Эта исконная тяга великорусского племени к своей земле сказалась в старых крестьянках с какою-то болезненною силой. Самые древние старушки поднялись на дыбы при одной вести о крестьянстве и своем хлебе. Сорока лет заводского житья точно не бывало. Старухи, по возможности, таились от снох и даже от родных дочерей, а молодые бабы шушукались между собой. Сказывалась какая-то скрытая рознь, пока еще не определенная никаким словом. Одни девки, как беспастушная скотина, ничего знать не хотели и только ждали вечера, чтобы горланить песни да с парнями зубы скалить.

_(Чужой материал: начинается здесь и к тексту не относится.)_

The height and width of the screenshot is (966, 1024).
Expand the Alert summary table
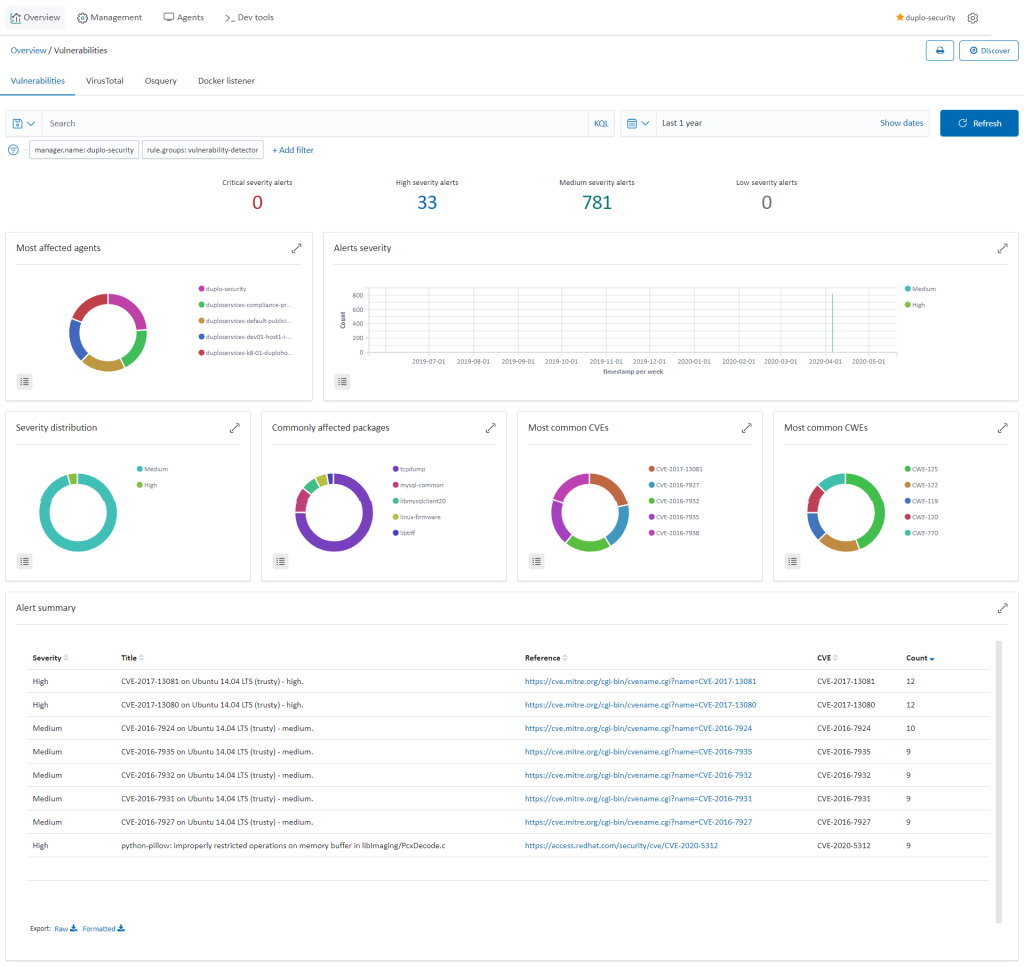click(x=1002, y=608)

– Сбесились наши старухи, – судачили между собой снохи из большесемейных туляцких домов. – Туда же, беззубые, своего хлеба захотели!.. Теперь житья от них нет, а там поедом съедят!
Молодые бабы-хохлушки слушали эти жалобы равнодушно, потому что в Хохлацком конце женатые сыновья жили почти все в отделе от стариков, за немногими исключениями, как семья Ковалей. Богатых семей в Хохлацком конце не было, но не было и такого утеснения снох и вообще баб, как у туляков. Тулянки, попадавшие замуж за хохла, сейчас же нагуливали тело. Замечательно было то, что как хохлушки, так и тулянки одевались совсем по-заводски, как кержанки: в подбористые сарафаны, в ситцевые рубашки, в юбки с ситцевым подзором, а щеголихи по праздникам разряжались даже в ситцевые кофты. Ни плахт, ни запасок, ни панёв – ничего не осталось, кроме как у старух, донашивавших старое. Молодые бабы-мочеганки во всем подражали щеголихам-кержанкам. То же было и с языком и с песнями… Молодые все говорили «по-кержацки», а старинные хохлацкие и туляцкие песни пелись только на свадьбах.